Selected text
Overview: What Is Hair Transplant Surgery?
Hair transplant surgery involves harvesting individual follicular units from a donor region—typically the back or sides of the scalp—and strategically transplanting them into areas affected by thinning or baldness. Because donor follicles are genetically resistant to pattern hair loss, they continue to grow in their new location. Modern FUE techniques allow grafts to be extracted individually without a linear scar. Each follicle is then placed with deliberate attention to angle, direction, and density. The objective is not simply to add hair, but to restore natural growth patterns that integrate seamlessly with existing hair. Unlike temporary cosmetic solutions, transplantation redistributes living follicles, and the result is structural and long-lasting when properly planned.
Hair Transplant Surgery at Shomorony Facial Plastic Surgery
Dr. Andre Shomorony approaches hair transplant surgery with the same structural discipline and restraint that define his facial surgical work. Every hairline is designed to suit the face, respect proportion, and remain believable not just this year, but a decade from now. Donor hair is finite. Every follicle is treated as a resource that must be preserved and allocated responsibly. Extraction is measured. Placement is intentional. Grafts are positioned one by one with attention to angle, direction, and distribution so that growth follows the natural architecture unique to each patient.

Work to complete
1. Answer these questions about the text on hair transplant surgery:
(a) From which areas of the scalp are donor follicles typically harvested?
(b) Why do transplanted donor follicles keep growing in their new location?
(c) What one-word description does the section on Shomorony Facial Plastic Surgery give to donor hair?
2. Pick up the text on hair transplant surgery after its final sentence and continue it.

[Collected data]
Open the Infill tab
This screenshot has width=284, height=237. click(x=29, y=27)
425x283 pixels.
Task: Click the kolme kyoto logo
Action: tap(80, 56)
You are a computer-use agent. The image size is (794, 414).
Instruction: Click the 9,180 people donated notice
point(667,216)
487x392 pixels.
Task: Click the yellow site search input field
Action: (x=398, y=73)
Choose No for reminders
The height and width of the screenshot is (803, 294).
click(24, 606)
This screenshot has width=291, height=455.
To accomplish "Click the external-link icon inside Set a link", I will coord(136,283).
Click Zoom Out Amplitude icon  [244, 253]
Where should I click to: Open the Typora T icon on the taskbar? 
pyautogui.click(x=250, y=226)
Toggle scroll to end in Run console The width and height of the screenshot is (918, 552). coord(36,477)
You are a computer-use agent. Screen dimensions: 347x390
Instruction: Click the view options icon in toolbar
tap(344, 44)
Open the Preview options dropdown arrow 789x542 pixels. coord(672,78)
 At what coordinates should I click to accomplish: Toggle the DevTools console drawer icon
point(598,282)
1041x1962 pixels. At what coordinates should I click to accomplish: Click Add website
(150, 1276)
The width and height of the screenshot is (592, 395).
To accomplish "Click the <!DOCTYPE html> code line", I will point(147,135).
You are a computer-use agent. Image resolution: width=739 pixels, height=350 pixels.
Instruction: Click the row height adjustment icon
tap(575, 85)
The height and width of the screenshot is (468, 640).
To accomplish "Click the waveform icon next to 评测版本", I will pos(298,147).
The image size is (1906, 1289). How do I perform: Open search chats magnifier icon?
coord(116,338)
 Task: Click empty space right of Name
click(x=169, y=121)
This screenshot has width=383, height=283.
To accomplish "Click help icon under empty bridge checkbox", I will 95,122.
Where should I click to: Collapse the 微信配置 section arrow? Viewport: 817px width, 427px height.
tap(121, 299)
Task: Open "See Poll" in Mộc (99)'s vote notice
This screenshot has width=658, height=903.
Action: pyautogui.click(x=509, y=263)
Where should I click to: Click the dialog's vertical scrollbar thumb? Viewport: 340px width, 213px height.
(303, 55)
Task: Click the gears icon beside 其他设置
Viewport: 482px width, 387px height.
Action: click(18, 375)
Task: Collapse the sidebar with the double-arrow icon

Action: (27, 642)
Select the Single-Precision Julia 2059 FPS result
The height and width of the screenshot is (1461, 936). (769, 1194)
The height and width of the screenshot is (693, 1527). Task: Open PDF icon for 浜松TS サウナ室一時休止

Answers provided
1.
(a) The back or sides of the scalp.
(b) They are genetically resistant to pattern hair loss.
(c) Finite.

2.
One of the most common mistakes in hair transplantation is overcorrection. Hairlines placed too low or packed too densely may appear convincing at first, but as surrounding native hair continues to thin, imbalance emerges. True expertise lies in anticipating that progression. A hairline must mature naturally, maintaining harmony as the face and hair evolve over time. For this reason, each and every transplant plan is individualized and built around maximum longevity.
What Hair Transplant Surgery Addresses
- Receding hairlines. Surgical restoration can recreate a natural frontal hairline with careful attention to symmetry and proportion.
- Crown thinning. Graft placement can restore density to the vertex while preserving donor stability.
- Temple recession. Subtle reinforcement of temporal points can rebalance the upper face.
- Scarring. Transplantation may also be used to camouflage certain scars when appropriate.
Hair Transplant Surgery in Greenwich, CT: Ideal Candidates
Many patients are unsure whether they qualify for hair transplant surgery. Some worry they have waited too long. Others fear they are too young or that their thinning is not “advanced enough.” The determining factor is not how distressed you feel; it is whether there is sufficient, stable donor hair to support responsible restoration. Hair transplant surgery is generally appropriate for men and women with both established pattern hair loss and a donor area that remains strong. This includes patients with receding hairlines, crown thinning, temple recession, or more advanced baldness. It may also be appropriate for individuals seeking refinement after a previous transplant performed elsewhere.
Equally important is stability. Transplantation works best when the pattern of loss is understood and reasonably predictable. During consultation, Dr. Shomorony evaluates donor density, scalp characteristics, progression history, and overall health to determine whether surgery is advisable now, or whether preservation or regenerative therapy should precede it.
Age alone does not determine candidacy. What matters most is long-term planning and whether restoration can be performed in a way that will continue to look natural as time progresses.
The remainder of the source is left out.